Personal projects can substantially increase your chances of breaking into data science and machine learning.
The first thing you need is to define a clear problem statement. This might sound like an easy step but it's where most people get stuck. When I talk to aspiring data scientists about the importance of building a project portfolio, their very first response is "Ok, but what project do I work on?"
I want to address this issue by introducing a simple framework for generating an infinite number of project ideas. Throughout this process, you have to remember that there is no good or bad project.
3 steps for generating project ideas
List your interests and hobbies (List 1)
List the technical skills you want to learn about (List 2)
Map the items in list 1 to the items in list 2.
Assuming you have n items in list 1 and m items in list 2, you can come up with a total of m x n project ideas.
Here is how I generate project ideas:
Step 1: List your interests
Here are a few items on my list
Reading
Writing
Football
Board games
...
Step 2: List the tools/techniques you'd like to learn about
This can be a list of broad areas in machine learning/data science that you're curious about such as natural language processing, computer vision, or recommender systems. Or it could be a specific tool, technology, or model architecture that you've recently learned about.
Here are a few items on my list:
Large pre-trained language models
Generative models in computer vision
Recommender systems
...
Step 3: Matching interests with techniques
Focus on how the tools/technologies you have in list 2 can be used to improve the activities in list 1.
At this stage, you should come up with as many ideas as possible. Do not limit yourself. There are no bad ideas.

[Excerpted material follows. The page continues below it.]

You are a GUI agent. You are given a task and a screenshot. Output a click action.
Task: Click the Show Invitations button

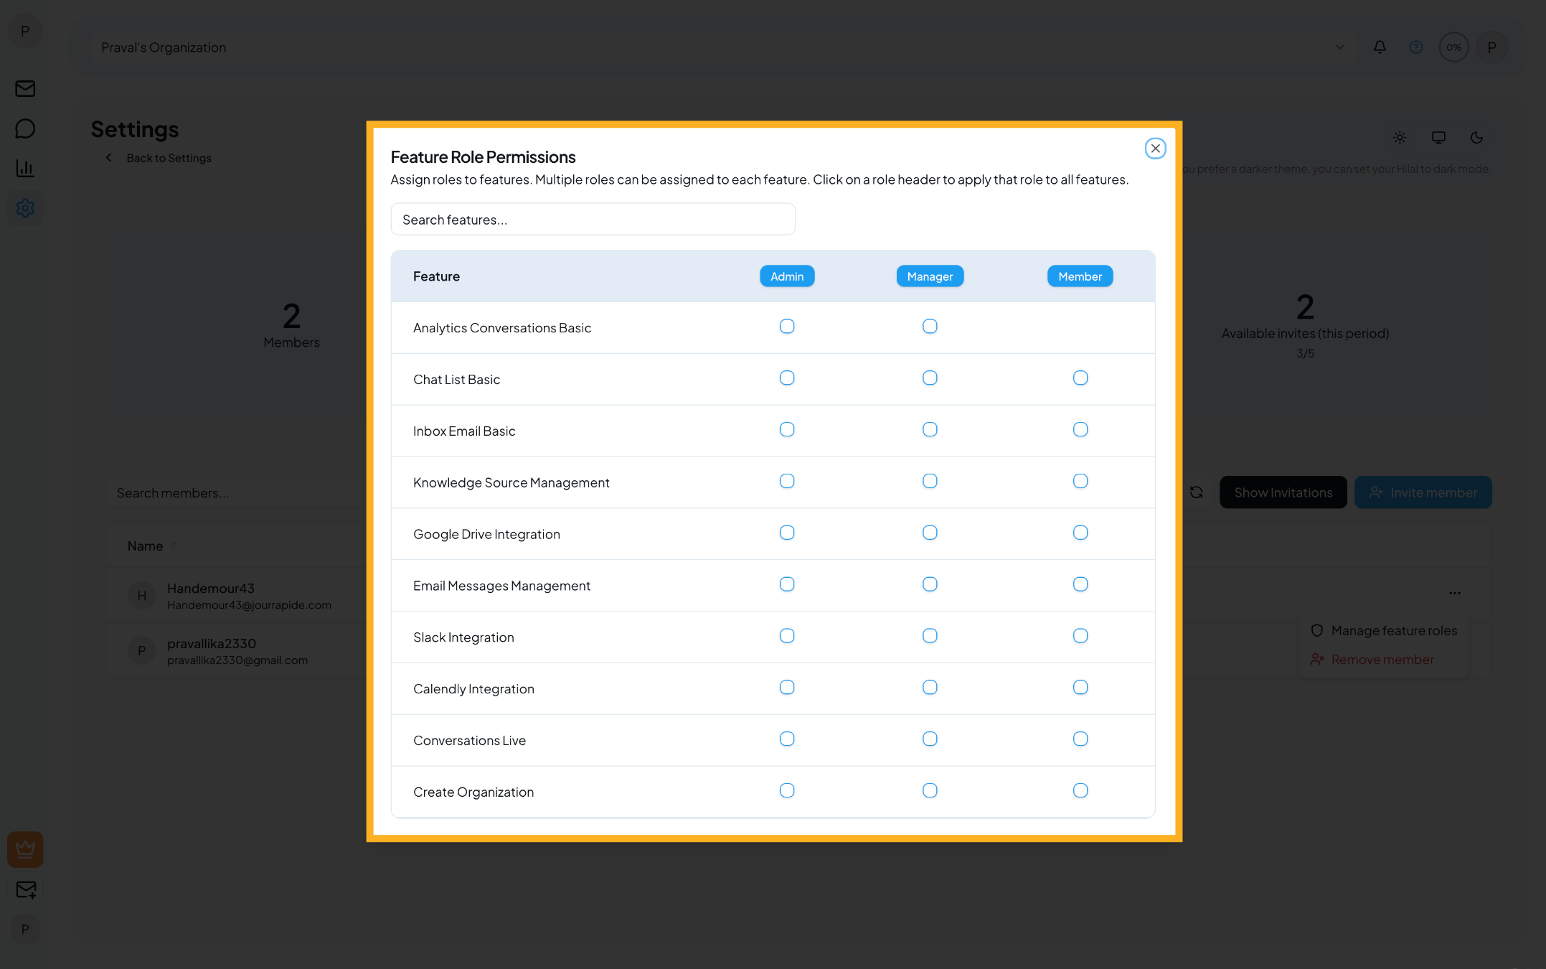[x=1283, y=492]
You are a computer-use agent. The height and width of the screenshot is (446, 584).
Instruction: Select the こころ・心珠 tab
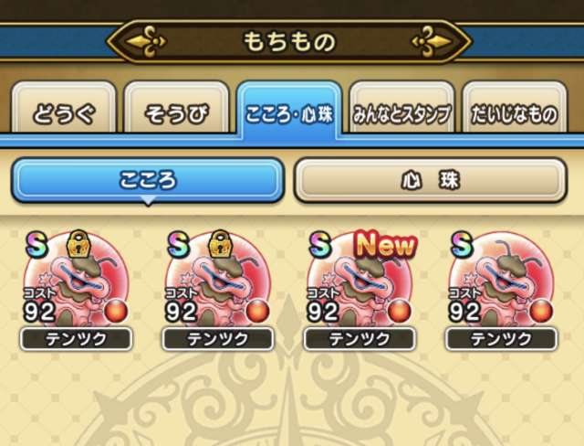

You don't need to think about feasibility, practicality, or the difficulty of the idea at this point.
A few of my ideas:
[Reading x Recommender systems] A newsletter recommender system that recommends newsletters based on your current subscriptions.
[Board games x Recommender systems] Board game recommendation system based on your rating of board games or board game description/rules text.
[Football x Generative models] A generative model for creating unique/imaginary football scenes
[Writing x Language models] An encoder-decoder language model for converting prose to poetry and vice versa
...